Campus Carry Bill Takes the Next Step
By Christopher Lampley
In the year 2015 alone, 23 shootings have occurred on college campuses across the United States. The most recent of the shootings happened earlier this month at Umpqua Community College in Roseburg, Ore., where 10 people, including the shooter, were killed.
The uprising in shootings has civilians seeking many answers as to how can we ensure safety while learning. Legislators feel as if half of those answers lie firmly within the proposed “Campus Carry” bill.
The Senate Higher Education committee listened to 90 minutes’ worth of testimonies on Oct. 21 before approving a proposal to allow people to carry concealed weapons on college campuses.

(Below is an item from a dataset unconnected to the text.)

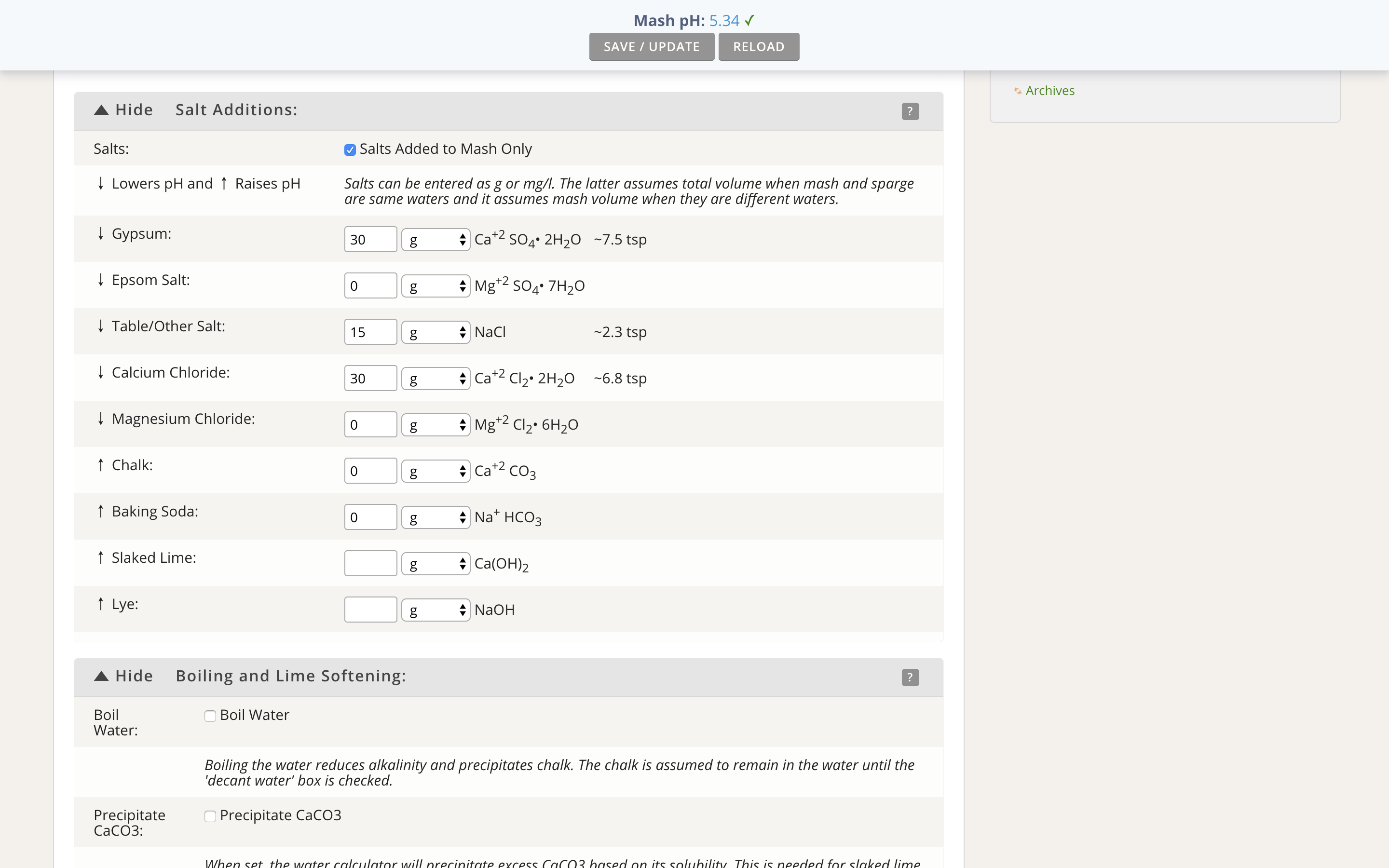1389x868 pixels.
Task: Click the RELOAD button
Action: [x=759, y=46]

What exactly does this mean for college students, faculty and staff members?
If the bill is passed, people will have to obtain a clear background check, get their concealed weapons permit and purchase a gun that is deemed “reasonable” to carry around campus.

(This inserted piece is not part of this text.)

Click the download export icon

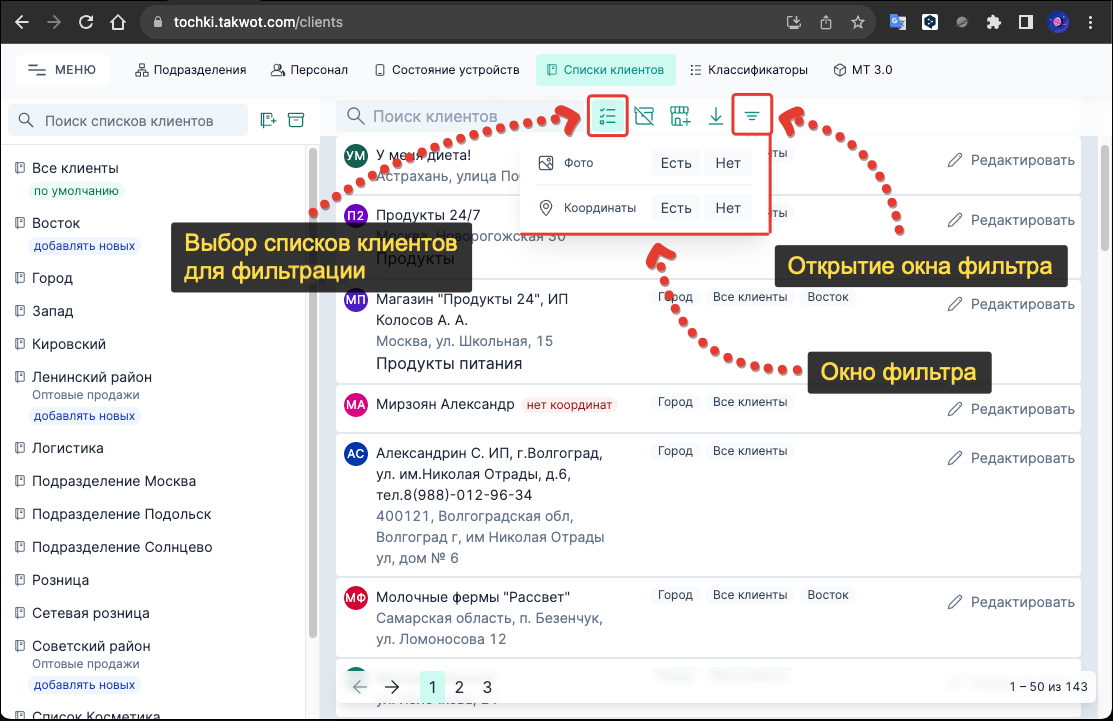(x=716, y=115)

With the bill being in its preliminary stages, many people are reflecting on the cons more than the pros.
“I honestly don’t think that it’s a good idea to allow people to be armed on campus,” Romel Howard said.
Howard, a sophomore at TCC, says that he understands the importance of personal safety but allowing people to have guns is very dangerous.

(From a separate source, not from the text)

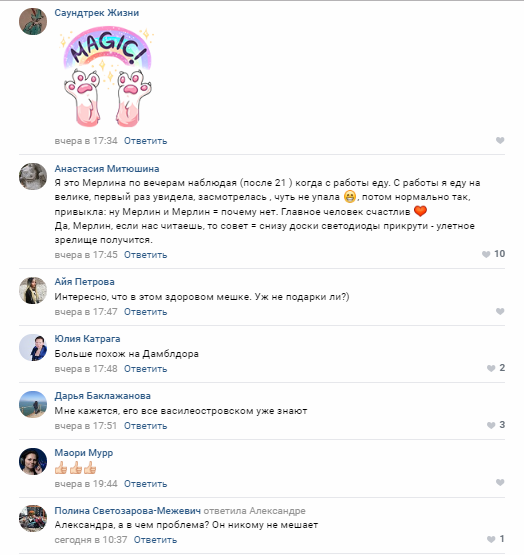Image resolution: width=524 pixels, height=555 pixels.
Task: Like Айя Петрова's comment heart
Action: 500,311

“We should just leave them (guns) in the hands of campus police and hope that they can do their best to protect us,” Howard added.
Police chiefs and campus officers, who attended the meeting, are in heavy opposition of the bill because the ratio of students, faculty or staff members with a gun to police officers would be overwhelming.
Marc Platel, a sophomore School of Business student at Florida A&M University, believes that permitted guns on campus could get out of hand quickly.
“There could be an instance where you’re sitting in class and two out of every three or four people are carrying a gun… that’s scary,” Platel said.
The city of Tallahassee has roughly 70,000 students combined between its three major colleges. Florida State University President, John Thrasher, opposes the bill and feels as if it would be better to have well-trained law enforcement and mental health services are the best way to minimize campus threats.
Solutions that extend outside the gun bill include forming work groups and task forces that would work with campus security to potentially eliminate any possible threats to students, faculty and staff safety.
The bill was favored heavily by Republicans and passed with a 5-3 vote. The bill’s next hearing will be in the Judiciary Committee.